Hearing the word “almsgiving” immediately fills me with guilt as I recall all the times I’ve passed on the collection basket at Mass. For a long time, I couldn’t afford to give much, so I’d just sheepishly look down at the music hymnal until the collector passed. What I didn’t realize was my definition of almsgiving was all wrong — it’s not just about money.
I remember hearing somewhere that we are supposed to give 10% of our yearly income. It wasn’t until I came across a video by Father Mike Schmitz that I learned the Church actually invites us to give according to our means — i.e., your time and talents are gifts equally important to money.
Almsgiving isn’t supposed to feel like a medieval Church tax. It’s about offering the gifts we’ve been given in this life back to God by sharing our lives with the poor. Giving shouldn’t be done out of guilt, but out of gratitude for our blessings and the desire to share them with those who lack what they need to flourish.
In fact, giving your time and talent to serve others can be a better way to “give alms” because almsgiving is intended to put us in relationship with vulnerable people or those living on the margins of society. Offering our service can require more effort and commitment than writing a check and it can be transformative all around.
If you’re struggling to make ends meet and aren’t financially able to offer money to the Church, there are many other ways to give back. Here’s a few ideas to get your gears turning.
Get involved with your local food bank
Food banks are a good example of organizations that are often understaffed and working with a limited budget. Food banks typically need volunteers to stock shelves, prepare meals, sort donations, deliver care packages, and serve food. Your local food bank might even need some special services like bookkeeping, copywriting, social media management, etc., so if you’d like to put your professional talents to good use, inquire about any special skills they might need.
Not sure where your local food bank is? Do a quick zip code search on the Feeding America website to find one near you.
Visit a senior living center
We are wired to interact and socialize — we all need interactions to feel an emotional connection. Making visits to the elderly in assisted living homes can make a big impact on someone who spends a lot of time alone. It’s as simple as spending some time in conversation, reading, or playing games. If you really want to make a commitment, ask to be paired with a senior whom you can regularly visit.

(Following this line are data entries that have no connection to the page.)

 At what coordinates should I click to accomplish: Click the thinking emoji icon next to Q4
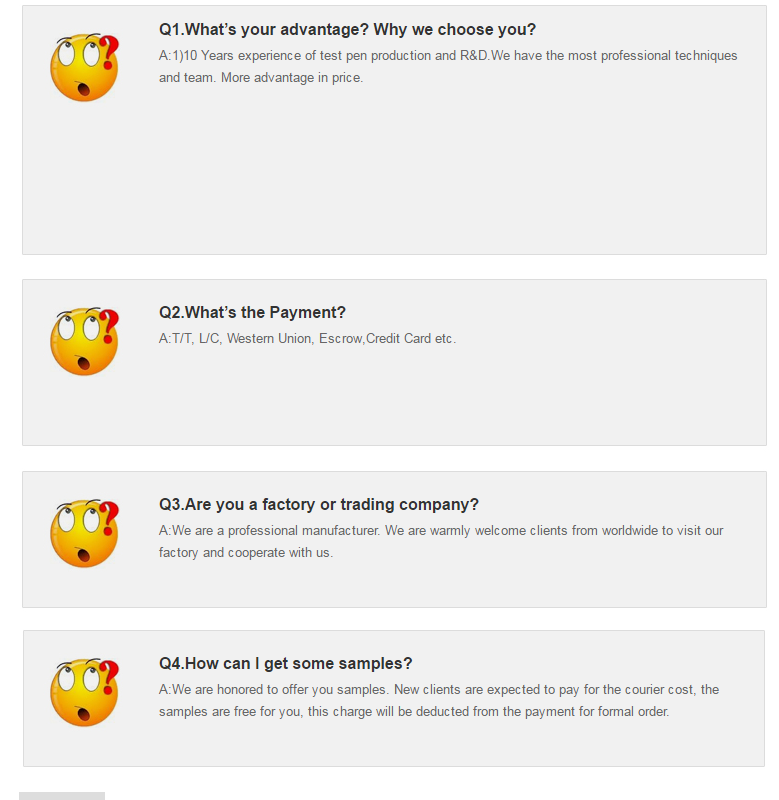pos(84,692)
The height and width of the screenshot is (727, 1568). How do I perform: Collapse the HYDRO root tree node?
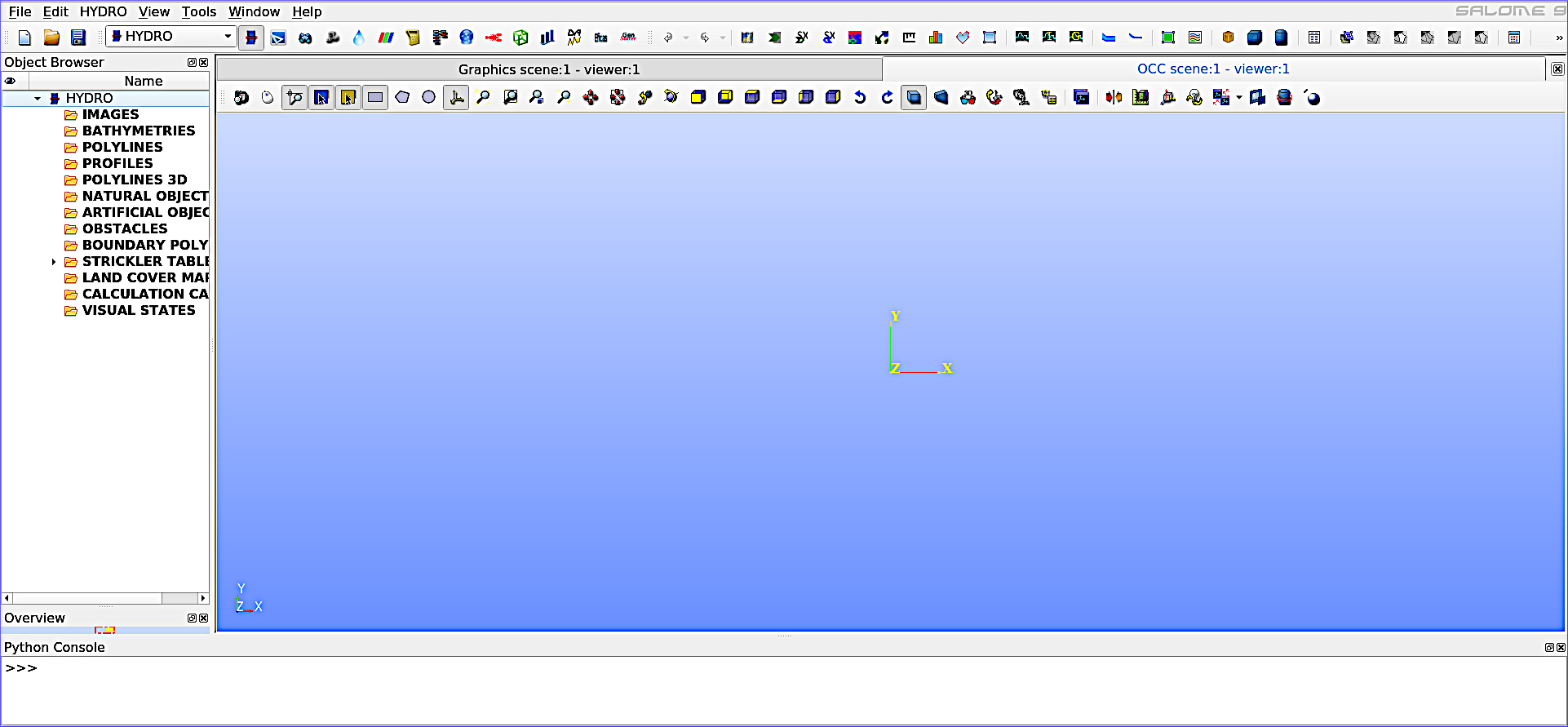(38, 99)
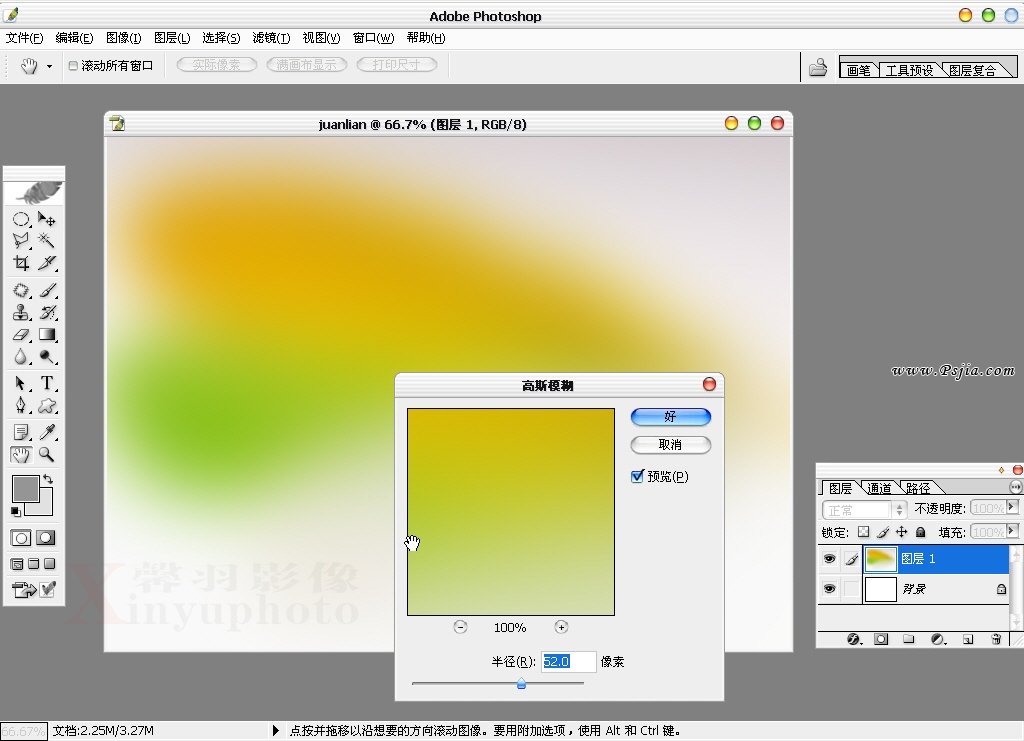Screen dimensions: 1024x741
Task: Open the Hand tool preset picker arrow
Action: (49, 66)
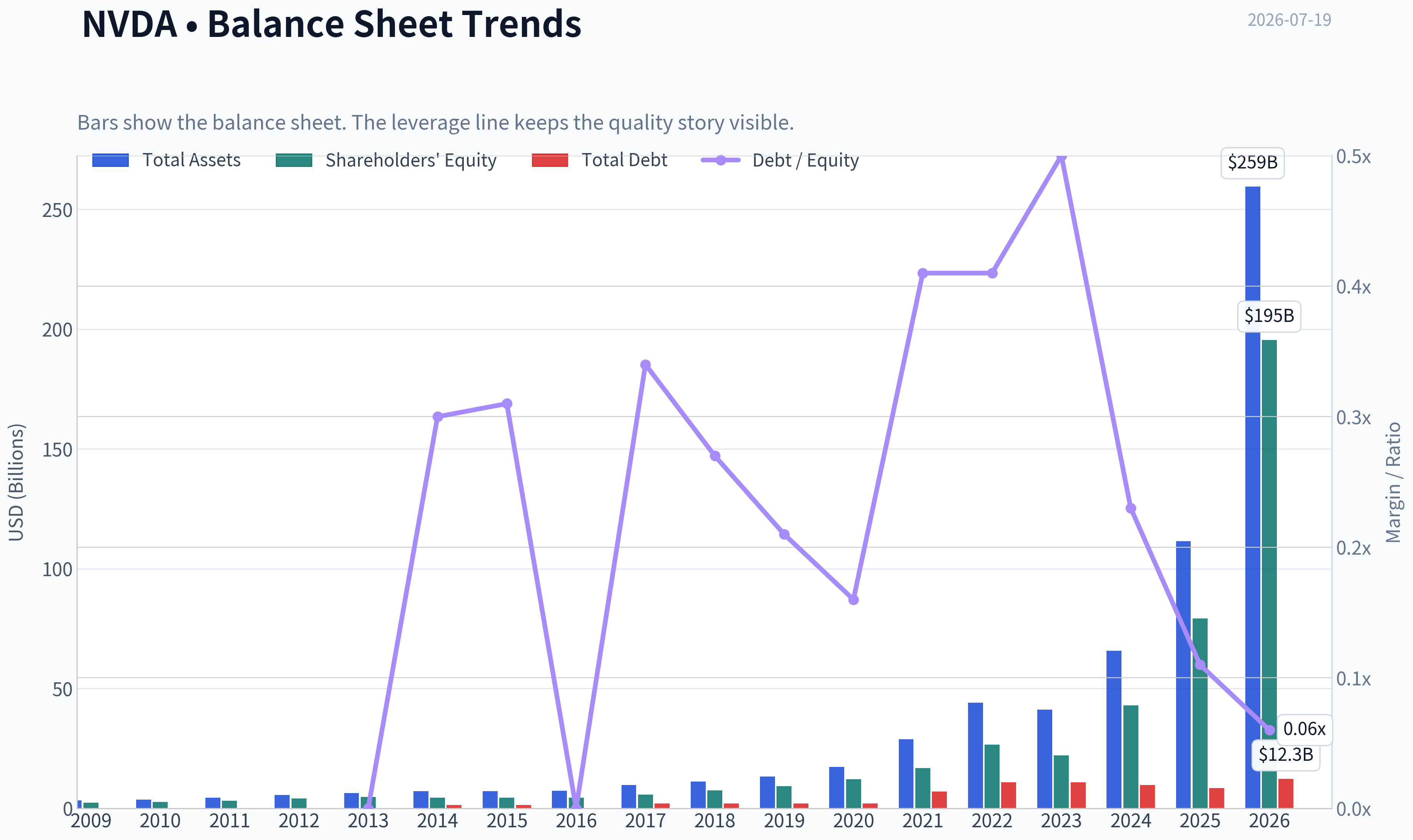The height and width of the screenshot is (840, 1413).
Task: Click the red Total Debt legend swatch
Action: (550, 160)
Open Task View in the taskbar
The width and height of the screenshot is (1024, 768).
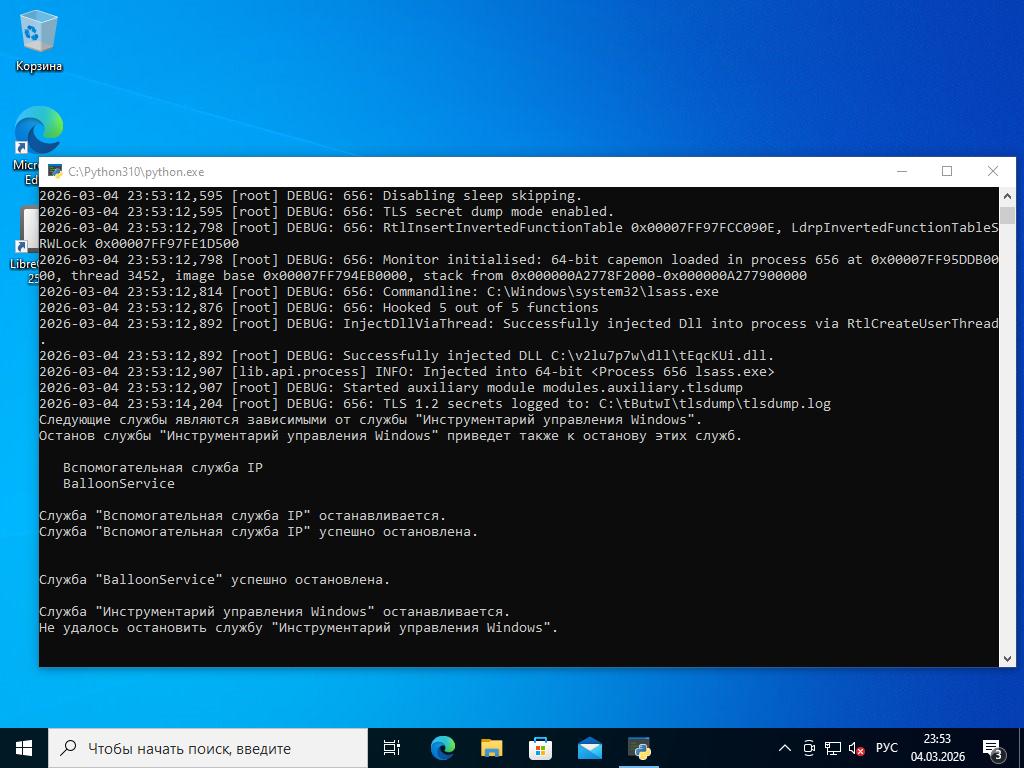click(x=392, y=748)
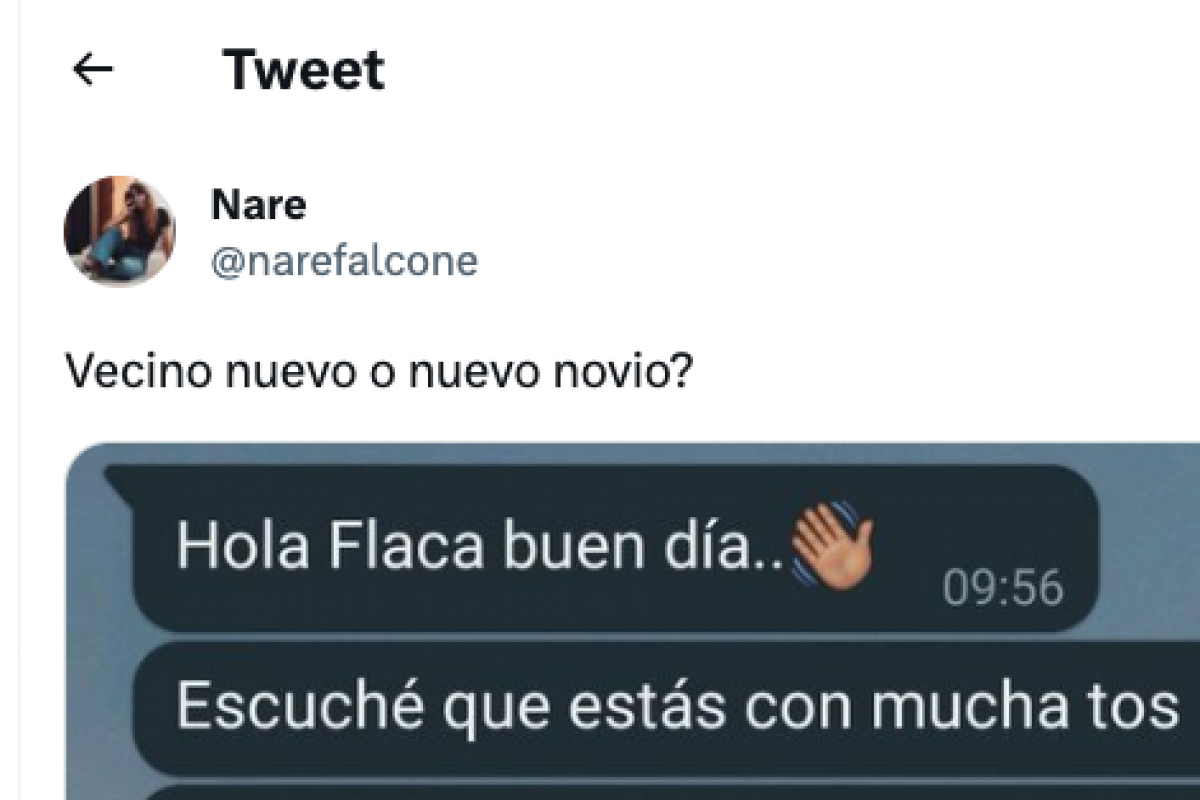This screenshot has width=1200, height=800.
Task: Visit the @narefalcone handle link
Action: (345, 261)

If you notice your elderly neighbor lives alone or doesn’t have many visitors, offer to help them out with any tasks around the house. From things like shoveling, raking, fixing appliances, or just sharing a cup of coffee or tea, you can become someone they can trust and depend on in a time of need.
Do a quick Google search for assisted living facilities in your area — give them a ring and ask if they have a volunteer program you can sign up with.
Babysit for free
If you have friends or neighbors with kids, offer to babysit for free! As they say, being a parent is one of the hardest jobs in the world. Watching someone’s child for even only an hour is a huge relief for mothers or fathers who rarely have any time to themselves. Giving parents time to rest and recharge is sometimes all they need to get some relief, so why not offer to babysit during the evening or on the weekends?
Sign up to help an after-school program
After-school programs serve children of all ages and offer a variety of resources, including academic support, mentoring, arts, and sports and recreation. It’s important for kids to have safe and productive ways to spend time after school, and these organizations could always use the help. Programs like 4-H have been especially successful in helping kids and they have a thriving volunteer program.
To find after-school programs in your area, check out the After School Alliance website to search your area and call your region’s ambassadors.
Offer free tutoring
Do you know any kids who are struggling in school? Offer to tutor them in whatever subject they need help with. Some parents can’t afford to hire a tutor, so offering your services for free could make a huge difference in a kid’s confidence and ability to excel in school. Create a flyer with the topics you’re an expert in and send it to your family friends or post a flyer at your parish. Don’t be afraid to include life skills like sewing, cooking, or even online design programs that could benefit a child’s professional future. If you reach out to a nearby school, they will almost certainly find someone for you to help.
Become a hospital volunteer
Most hospitals have programs for volunteers to share their time and talents to support and encourage patients. Children’s hospitals, especially, have great volunteer programs. From playing games to watching movies, and even cuddling babies, the goal is to provide joy so patients can feel like kids again.
Try calling your local hospital to ask about volunteer programs or visit the Nationwide Children’s website to see if there are any volunteer opportunities in your area.
Get involved with homeless outreach
Consider signing up to work a shift at your local homeless shelter. Many homeless shelters need volunteers to spend the night or cover other tasks like answering phones, sorting mail, babysitting kids, washing dishes, distributing clothes, serving food, etc. You can also put your own skills and talents to use by offering your assistance with any classes the homeless shelter may provide.
There are other simple ways to help the homeless you encounter in your everyday life. Consider carrying with you or in your car gift cards for fast food or grocery store chains, granola bars, a packet of toiletries, a MetroCard with a few rides, or any clothing for the current climate they’re living in.
Call homeless shelters in your area and offer your help. If you’re having a hard time finding shelters via Google, reach out to your parish or young adult group on any information they may have. Most Catholic parishes have an active homeless outreach program you can quickly get involved with.